El día comenzaba en el populoso mercado de Bissau. La ciudad tiene algo más de medio millón de habitantes -el país millón y medio; todos parecían estar en el mercado, apretados en minúsculas aceras, bajo un sol abrasador, entre calles invadidas por coches y motocarros y puestos de mercancías. No sé si se puede encontrar de todo (desde camisetas de la liga a tarjeta SIM para el teléfono), pero lo que más abunda son frutos secos -cacahuetes y anacardos- y bolsitas de agua fresca que sirven para uno o dos tragos. Y telas, muchas telas, repetida su geometría y colores muchas veces en diferentes puestos. A eso hemos ido, a comprar telas hechas de algún tejido plástico con los colores vivos que aquí se estilan y luego barnizadas. Telas que se harán servir como manteles o para hacer dashiki o las saias de las bijagos.
Si al menos hubiésemos podido hacer fotos del abigarramiento, pero a los muchos musulmanes que regentan las tiendas no les gusta que fotografíen a sus mujeres. He sido precavido, las mejores fotografías se me han quedado en el retina. La segunda cosa que hemos comprado casi todos han sido anacardos, preparados en saquitos para turistas. Salvo algún caso, no hemos practicado el arte local del regateo. Se les daba lo que pedían e incluso más.
Frente a la plaza de la independencia tomamos unas mini cervezas, las Super Bock XL se habían acabado, insuficientes para aplacar nuestra sed. En la plaza, adornada con una fea escultura de origen colonial, a la que los revolucionarios de Amílcar Cabral, tras la independencia, coronaron con una estrella de cinco puntas, está el Parlamento, al que como al resto de las instituciones oficiales no quieren que se les fotografie. Esperábamos a que llegase Tomé, un amigo de Iris, subdirector de la agencia de parques nacionales. Tomé se dice gambiano cubano guineano, por la procedencia familiar, la formación y su actual residencia. De humor ácido, se burla de las instituciones y políticos del país, como hace cualquier persona en cualquier parte con un mínimo sentido de las cosas.

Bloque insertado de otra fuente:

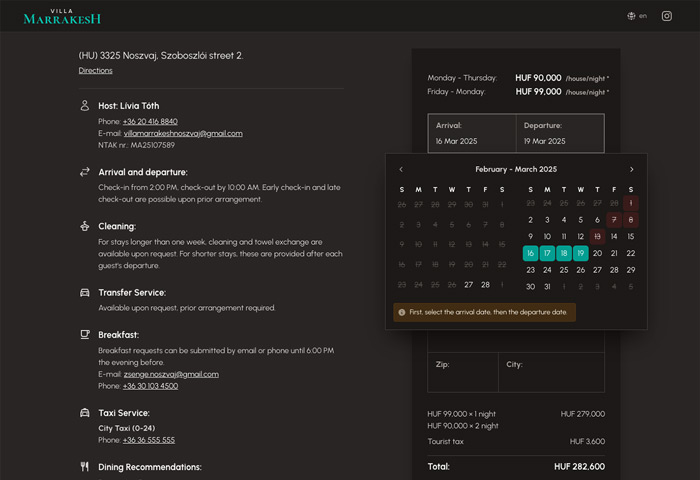Click the Arrival and departure arrows icon

click(x=85, y=172)
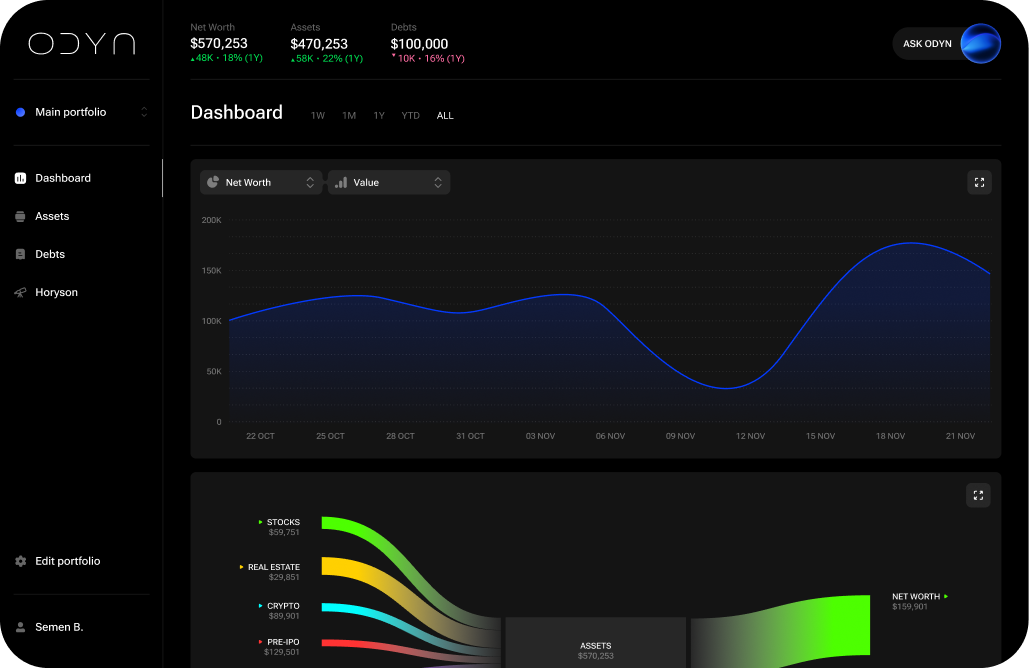
Task: Click the blue portfolio dot indicator
Action: [x=20, y=112]
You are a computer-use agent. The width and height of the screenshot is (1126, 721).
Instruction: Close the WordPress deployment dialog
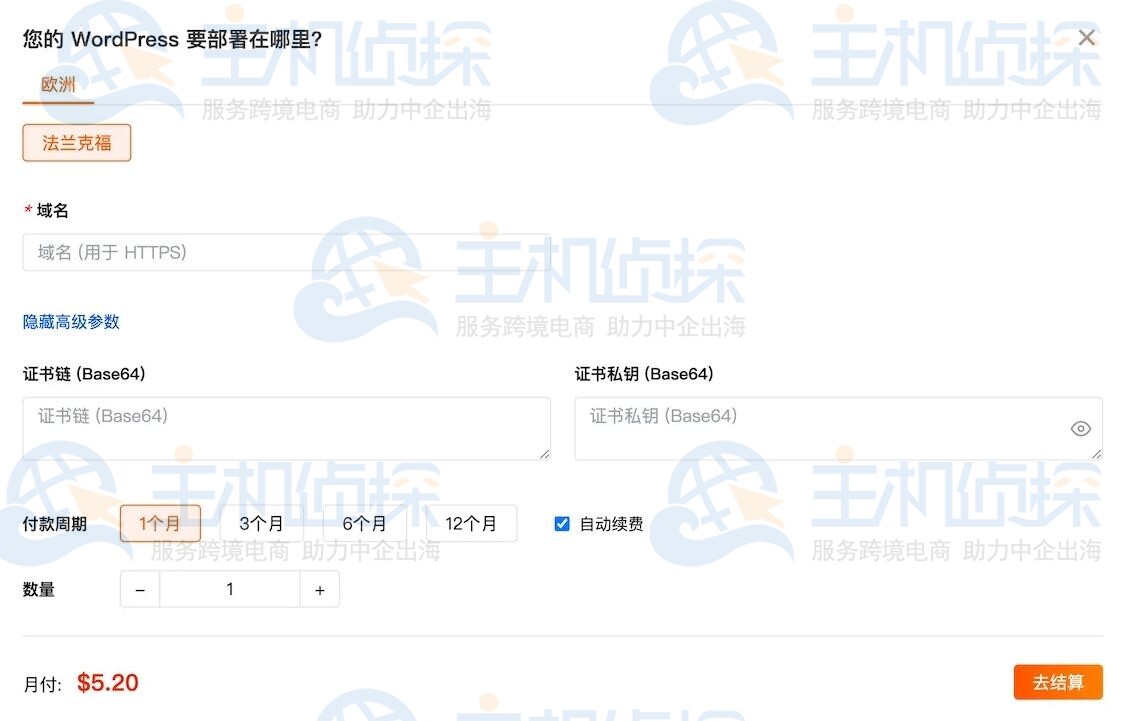[1087, 37]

Paramos a comer en un restaurante con un bonito nombre, 'Paladares'. En una pantalla transmiten un partido entre el Alavés y el Atlético de Madrid. Nadie le presta atención. Mientras hacemos la comanda y esperamos más de una hora a que nos sirvan el ceviche, el choco o los calamares, Tomé nos cuenta la historia del joven país: la lucha de los revolucionarios por la independencia contra Portugal, el fallido intento de unión con Cabo Verde, los seis buenos años de gobierno del hermano de Cabral, cuando Guinea pudo ser el país industrial de Centro África y la caída hasta el estado de miseria actual. Tomé dice, sin perder el humor, que antes era muy crítico en redes, pero su temor a perder el puesto de trabajo lo enmudeció.
Con el calor apretando, nos enseña una estructura de cubos metálicos que representa el levantamiento revolucionario. Ante ella, en la calle, jóvenes de buena planta ensayan un desfile de modelos. No muy lejos, el puerto, corroído por la humedad salina, como le pasa a cualquier cosa expuesta al paso del tiempo y al agua salobre. La fortaleza militar -no fotografiable- de la época portuguesa y el barrio colonial, desconchado, las casas abandonadas, en lenta restauración. Un barrio vacío en contraste con la humanidad apretada en torno al mercado.
Octavio, Pepa y yo caminamos hasta la plaza del Che Guevara. Antes de la independencia, estaba dedicada al explorador portugués que primero llegó a Bissau. Después se dedicó al revolucionario, un medallón metálico con la efigie del Che pegada a una fea estructura de hormigón. Todas las esculturas son feas, la excusa, el estilo brutalista de aquellos años.
Atardece y el calor sofocante amaina un poco. Hemos de prepararnos para partir.